Everyone who's dealt with Putin understands fully that the best way to deal with him is through strength.
And I just felt like the president's comments made us look as a nation more like a pushover.
It's just really different than what some of the other people are saying,
except for McConnell, who is, as I was talking to some people who work with him,
they were like, he's not the kind of guy who's going to get up there and bang a drum and yell and be upset.
But what he said today at his press conference was about as angry as I've seen McConnell in some time.
So, yeah, there's a possibility that we may well take up legislation related to this.
In the meantime, I think the Russians need to know that there are a lot of us who fully understand what happened in 2016.
And it really better not happen again. So when McConnell says they better not do it and
get in 2018, Kelsey, what else could be done here? What are some things that congressional
Republicans, for example, might be talking about in terms of anything beyond just finger wagging
and saying, please don't don't try any more funny stuff? Well, the number one option that keeps
coming up, particularly because Senate Minority Leader Chuck Schumer keeps bringing it up, is the idea of Congress passing additional
sanctions on Russia.
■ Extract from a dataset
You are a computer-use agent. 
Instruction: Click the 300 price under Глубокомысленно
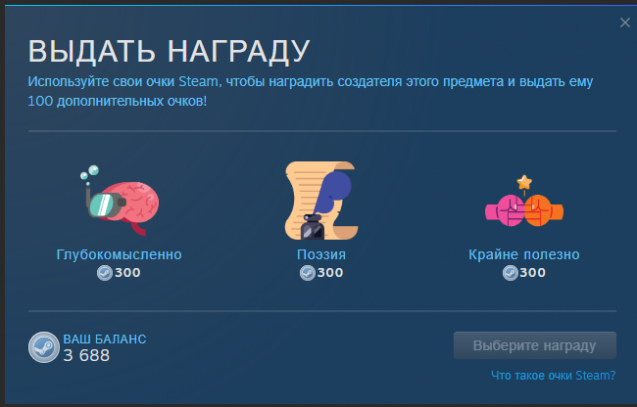click(x=128, y=273)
Now, that's something that's kind of getting a lukewarm at best reception from
Republican leaders who are kind of addressing the fact that sanctions are an option, but not really
discussing it as a likely or possible solution. There is some legislation out there
from Senator Marco Rubio and a Republican from Florida and Senator Chris Van Hollen,
a Democrat from Maryland, that involves a couple of changes to the way the voting systems work
that could get passed. Maybe that's kind of what McConnell was floating is that they would vote on
that. But honestly, their options are limited.
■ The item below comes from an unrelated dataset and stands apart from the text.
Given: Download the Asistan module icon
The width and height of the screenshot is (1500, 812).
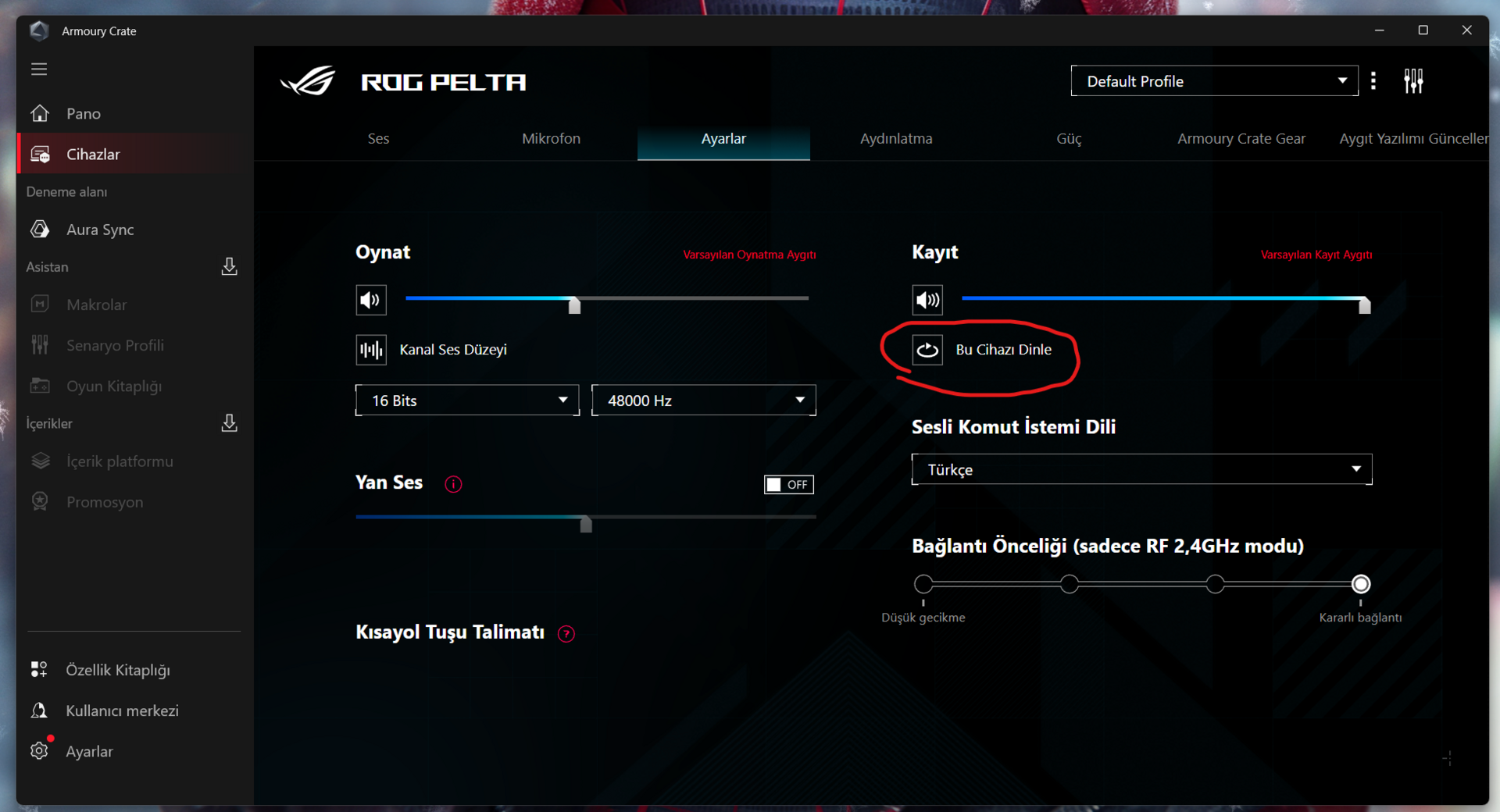Looking at the screenshot, I should [229, 267].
Well, and also the legislation sponsored by Rubio and Van Hollen, right, it would allow Dan Coats or whoever is the director of national intelligence to impose sanctions themselves, right?
Wouldn't that create kind of a path around the president?
It would. And that's part of one of the reasons why it's really controversial and why there are some changes still being discussed to the bill.
It's not clear to me that McConnell was necessarily committing to that, definitely getting a vote.
He was floating that as one of the options that exists out there.
And, you know, he kind of had to name it because it is basically the only option.
And Congress has been waiting for the president to kind of take the lead on election interference.
And that hasn't happened in the way that a lot of people I talk to would like to see. Gotcha. has been waiting for the president to kind of take the lead on election interference,
and that hasn't happened in the way that a lot of people I talk to would like to see.
Gotcha. So looking ahead, you guys, we have a good range of people. We have a justice reporter,
a big picture political reporter, and a Hill reporter here. What are you guys looking for going ahead? What kind of developments are you looking for next in this ongoing story?
I would say there needs to be a negotiation between the leaders
on the Hill, Ryan and McConnell, and whomever else they want to bring along to talk to the
president and come up with something they can pass quickly and get to the president and have him
signed. And that's obviously necessary. And he needs to do it with a signing ceremony that gives
everybody a feel-good moment. We're all on the same page. Here's Dan Coats. Here's John Kelly. Here are all these military guys. And we're all happy with this
compromise. And it's going to put all this to rest. Carrie, how about you? Here's the thing.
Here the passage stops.